Este video demuestra que la autoconfianza no es una cualidad innata reservada para unos pocos, sino una habilidad que se desarrolla y se enseña a lo largo de la vida. Contrariamente a la creencia popular, ni los halagos ni el éxito académico por sí solos permiten el desarrollo duradero de la autoconfianza, sino, sobre todo, el desarrollo de habilidades psicosociales.
En cada etapa de la vida, las experiencias adecuadas pueden fortalecer esta base: para los niños pequeños, se trata de microexperiencias de autonomía segura; para los niños y preadolescentes, actividades cooperativas, juegos de rol o espacios para el debate; para los adolescentes, recursos como el teatro foro que les permiten experimentar diferentes posturas relacionales; para los jóvenes y adultos, grupos de reflexión, desarrollo conjunto o prácticas que promuevan la expresión, el reconocimiento y la escucha.

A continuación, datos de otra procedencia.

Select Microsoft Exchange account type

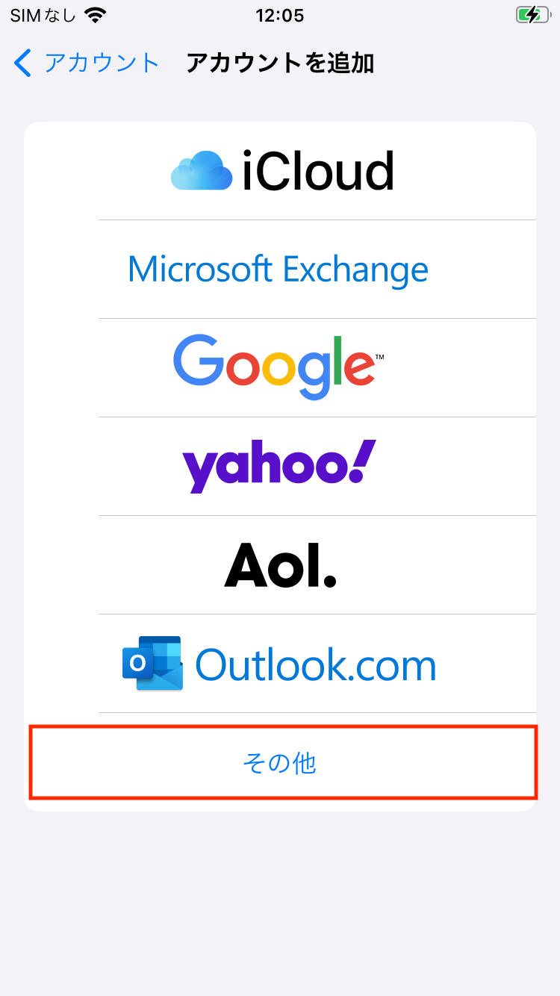(278, 269)
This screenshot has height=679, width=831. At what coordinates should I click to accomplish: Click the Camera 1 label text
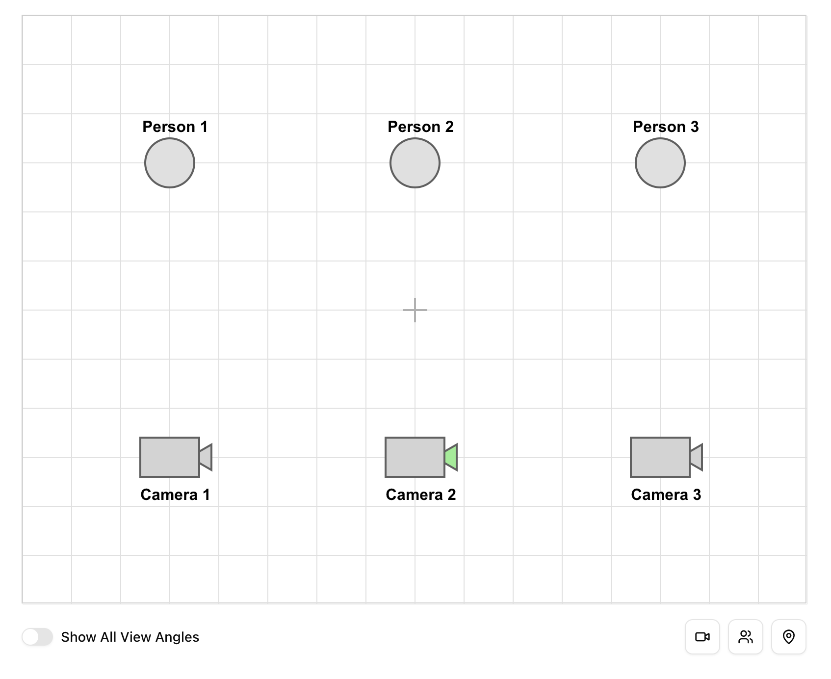pos(175,495)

La autoconfianza se construye a través de la acción, las relaciones y el reconocimiento de las emociones, limitaciones y capacidades de cada persona. No se puede imponer; se cultiva, se fortalece y se transmite en los ámbitos educativo, familiar, profesional y social.

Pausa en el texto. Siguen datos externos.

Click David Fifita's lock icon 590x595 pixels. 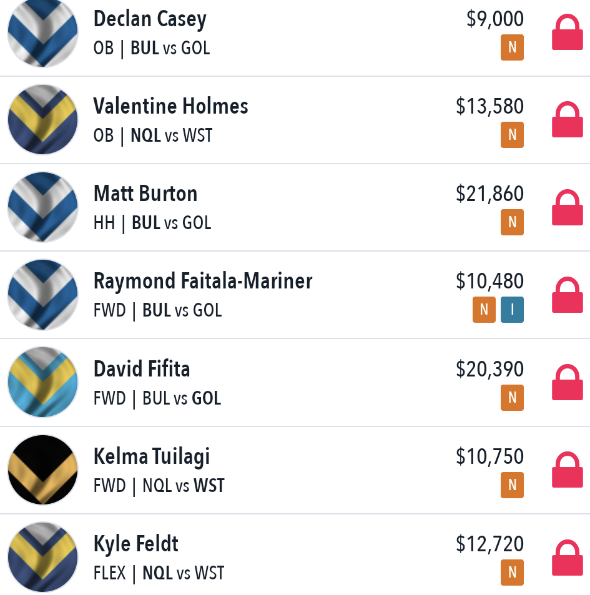click(x=568, y=382)
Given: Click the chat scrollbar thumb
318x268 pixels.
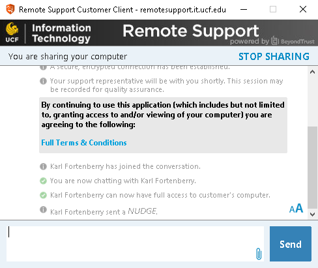Looking at the screenshot, I should 313,168.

En este sentido, la educación sobre la vida emocional, las relaciones y la sexualidad desempeña un papel fundamental: permite a los niños aprender a sentirse con derecho a lo que se les pide, a decir sí y no, a exigir respeto y a respetar a los demás. Fomentar la autoconfianza sienta así las bases para la prevención a largo plazo de la violencia y para una sociedad más equilibrada.